Monday, June 13, 2011

SERVICE VS. MANUFACTURING JOBS: OVERCOMING THE PERCEPTION BARRIER

It’s no secret that the food and service industry is doing quite well these days.  A twenty-something fresh from moving into his or her first apartment finds a favorite restaurant or café down the corner (as opposed to the local US manufacturer who may not be so easy to locate) and quickly realizes it’s the most immediate option for steady income.  Grocery chains like Trader Joe’s and Gelson’s have caught on to Starbucks’ recruiting middle-class youth for employment with the trump card of benefits and health plans and have used it successfully. 

With short and flexible hours available, I could pull a morning barista shift at the nearby hipster café (where they charge five dollars for the labor of pouring the froth just so it makes a little heart in your espresso), get out at noon, have a few hours to enjoy myself with the finer things in life like Twitter or World of Warcraft, and then wrap up the evening with a night shift bartending at my local Fuddruckers.  If all goes well, I could come home with two hundred dollars total in tips alone for the day.

Yes, service provides the fuel to immediate income and a flexible, stable lifestyle   Of course, being in my second decade, I don’t really know what “stability” is.  If I did, I’d never look at having two jobs in the service business as stable.  In fact, back when the American economy was supposedly all hunky-dory in 2006, the Food Sector still had a 56.4% turnover rate.  In a job market that depends on the average consumer having a little extra cash to spend on a night out or an extra bottle of wine, there’s no such thing as “job security”, especially now.  Not only that, most service jobs require all employees to be up close and personal with the customer.  Most people know how to carry a tray, many can deduce a 20% tip, but there are precious few of us out there who know how to deal with our fellow man when he’s hungry, impatient, and demanding to know why there isn’t a line of busboys continuously refilling his bread basket. 

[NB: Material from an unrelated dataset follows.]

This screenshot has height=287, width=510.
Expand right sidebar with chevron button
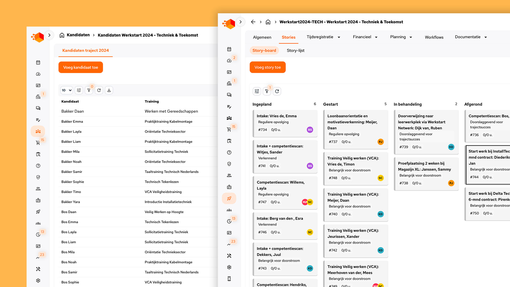pyautogui.click(x=240, y=22)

Manufacturing, on the other hand, doesn’t demand as much on the diplomatic side and while it may get a bad rap these days by pundits and comedians, no other industry has been able to sustain its productivity so consistently.  Unlike food and services which is seasonal in its customer base, there’s always a relatively high demand for durable goods like computers, automated devices or engine parts year-round.  Good luck trying to sell all that authentic European gelato when winter comes rolling in, or selling out the beer in the middle of July when hockey and basketball are over, football is in camp and baseball is…well…baseball.  And those tips I brought home?  Well I better pray I keep running into generous people and that I never get in a bad mood at work, because that extra income is masking my minimum wage-to $10 an hour rate.  Yes, no one tips a factory worker for making sure their air purifier lasts as long as advertised, but making a decent rate plus benefits, he’s not exactly calling them to make sure they had no trouble opening the box either.
After expressing so much passion about alternative energy, I asked the barista at my local café why he didn’t quit his job making liquid cocaine for the rush hour and go work in a solar panel plant outside of LA.  He laughed and said “I dunno.  This job sucks, but it’s better than being a slave in some gulag lifting [lazy expletive] all day.”  I suspect this is the only barrier the manufacturing sector needs to break down to get those potential employees; the perception barrier.  The Obama generation is inclusive and collaborative, yet ironically seems to view factories as crude Cold War relics, where everyone wears gray jumpsuits and solemnly carries massive hunks of steel parts while vats of liquid iron boil all around them.  “Labor isn’t my ‘thing’, man” my barista continued, “I’m really an idea person”.   Wonderful!  I explained to him two-thirds of the research and development in this country stems from the manufacturing sector.  Innovation?  Improving on what came before you?  That’s what makes the industry go.  “Honestly”, I raised my eyebrow at him, “how much can you really improve the act of running hot water through espresso grinds?”

This is where a job in making durable goods will always beat out the lure of the quick-fix service gig.  It appeals to a different, but self-affirming life priority; developing and honing a personal craft.  It’s an instinct we’ve had since the days of Homo Erectus, to find a task in this world and do it better and longer than anyone else.  Part of what made Henry Ford’s little experiment so successful was not just the amount of people who took pride in owning an automobile, but also the amount who took pride in making one.  A lasting product that not only made you and your bosses money, but seemed to move the world into the next age of man.  Maybe a job in services allows for more World of Warcraft, but the sooner a young adult gets into manufacturing, the sooner a craftsman enters the world.

Donal Thoms-Cappello is a freelance writer for Rotor Clip Company, Inc.